Том 6. Третий лишний - Виктор Конецкий
Шрифт:
Интервал:
Закладка:
ИНОПЛАНЕТАРНАЯ
Просто «уголовная» тут никак не подходило.
Глубинную семантику или этимологию «уголовник» и «уголовный кодекс» не знаю. В детстве считал — от угла, куда нашкодивших ребятишек ставят носом. В зрелом возрасте решил, что это происходит от пятого угла, который старожилы в казарме заставляют искать новобранцев.
Но смешно и подумать было при поверхностном даже взгляде на воркутянина, что с подобной мордой человека куда бы то ни было можно было загнать, а тем паче сунуть носом в угол.
Вес далеко за центнер, синие джинсы из дерюги, свитер и сапоги на железобетонной подметке. Скажете, я не мог с первого поверхностного взгляда угадать материал инопланетарной обувки? Правильно. Узнал позже.

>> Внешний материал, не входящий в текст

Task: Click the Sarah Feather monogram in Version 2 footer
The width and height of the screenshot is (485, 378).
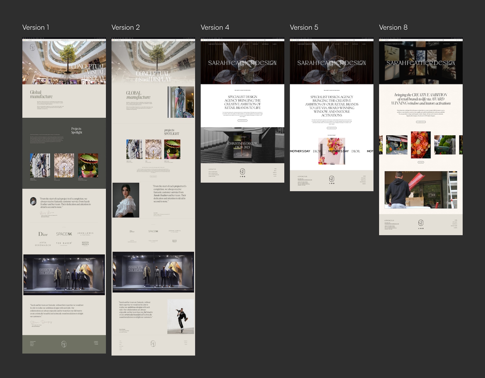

— Мы, тля, дядя, по газу и углю, а ты, тля, мильтон? — спросил воркутянин, ткнув пальцем в нашивки моей аккуратно повешенной на плечики формы. (Необходимо отметить, что он никак не оскорблял меня и не обзывал тлей, нет! Просто из приличия я вынужден заменить одну букву слова-паразита инопланетянина.)
— Моряк, — сказал я.
— Капитан?
— Да.
— Милиции капитан, тля?.. Ну и фиг с тобой!.. — И он переключился на Сидора Петровича: — Э-э-э-э, борода! Из ветеранов, значит?.. Поджиг мой где? Э… Помню, уговорил я одного ветерана выступить о первом коммунистическом субботнике, да… Он на халяву поломался, наконец за пол-литра согласился. Рассказывает: «Вообще-то, дорогие товарищи, должен признаться, что был на ентом субботнике только свидетелем. Вижу вокруг одного корявого бревна много народа шевелится, ну, любопытно стало, приблизился. Тут ко мне маленький такой подходит, картавый, с бородкой, говорит очень вежливо: „Не желаете, гражданин, бревно тащить?“ Нет, говорю, нет моего желания. Он извинился культурно и отошел. Сразу другой подходит — тоже с бородкой, но уже клинышком и без картавости, без вежливости, ростом повыше и такой жилистый, говорит: „Значит, это вы, гражданин, бревно тащить не желаете?“ Да, говорю, нет моего желания на данный момент бревно тащить. „Ну, — говорит, — ежели не желаете бревно тащить, то попилить придется“. Где же, спрашиваю, тут пилить-то? Нигде даже и козла, тля, не видно — никакого приспособления для пиления! „Вы, гражданин, — говорит, — меня не поняли, попилить в тайге придется“. Тут меня с обеих сторон под локотки и поехали…» Так вот этот чертов ветеран после пол-литра выступил! Меня потом по парткомам затаскали… Боюсь вашего брата. Особо тех, которые живого Ильича видели. Ты, борода, случаем, штурмом Зимний не брал?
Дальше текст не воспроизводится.